Tra i tanti tweet che Donald Trump pubblica in una giornata, oggi ne spicca uno relativo al Russiagate. Il Presidente Usa infatti ha scritto:

"Come affermato da numerosi legali, ho l’assoluto diritto di concedermi l’assoluzione, ma perché dovrei farlo se non ho fatto nulla di sbagliato? Allo stesso tempo, la caccia alla streghe senza fine, guidata da tredici democratici arrabbiati, continua in vista delle elezioni di medio termine"

Poi un paio di ore dopo ha aggiunto:

"La nomina del procuratore speciale è totalmente incostituzionale! Nonostante questo, stiamo al gioco perché io, a differenza dei democratici, non ho fatto nulla di sbagliato!"

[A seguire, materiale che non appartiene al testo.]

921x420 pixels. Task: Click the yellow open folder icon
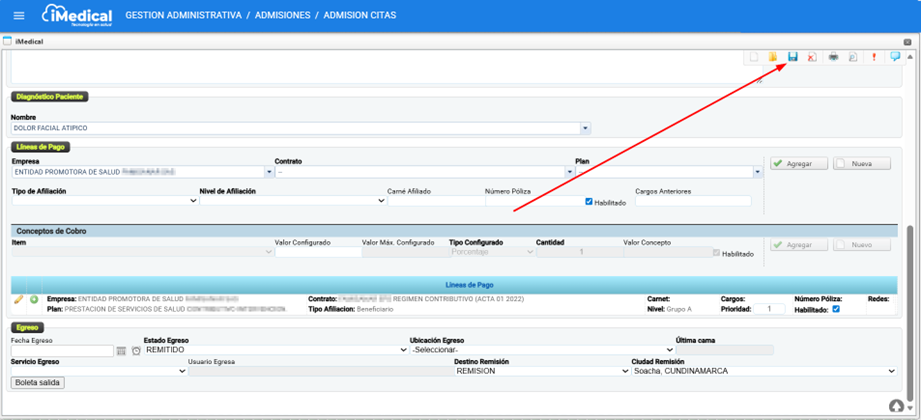(773, 58)
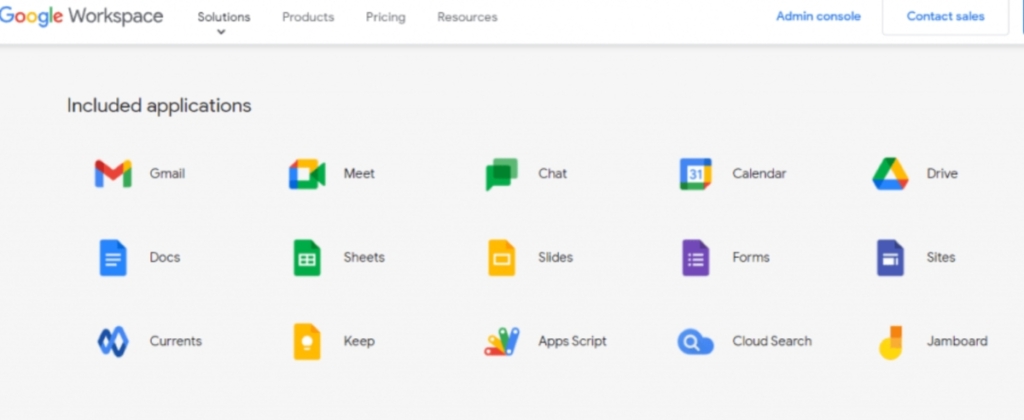Select the Sites icon
This screenshot has width=1024, height=420.
click(x=889, y=258)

Il procuratore speciale a cui fa riferimento è Robert Mueller che, per l'appunto, si occupa del Russiagate. La polemica è tornata agli onori della cronaca nelle ultime ore a causa delle rivelazioni del New York Times, che ha scritto che i legali di Trump, in una lettera di gennaio 2018, hanno fatto presente a Mueller che Trump potrebbe benissimo porre fine all'indagine ed esercitare il potere di perdono, ossia concedere a sé stesso la grazia. Ma Rudolph Giuliani, che fa parte del team di avvocati di Trump, ha sottolineato che se l'inquilino della Casa Bianca si autograziasse davvero, ci sarebbero delle conseguenze politiche che potrebbero portare addirittura all'impeachment.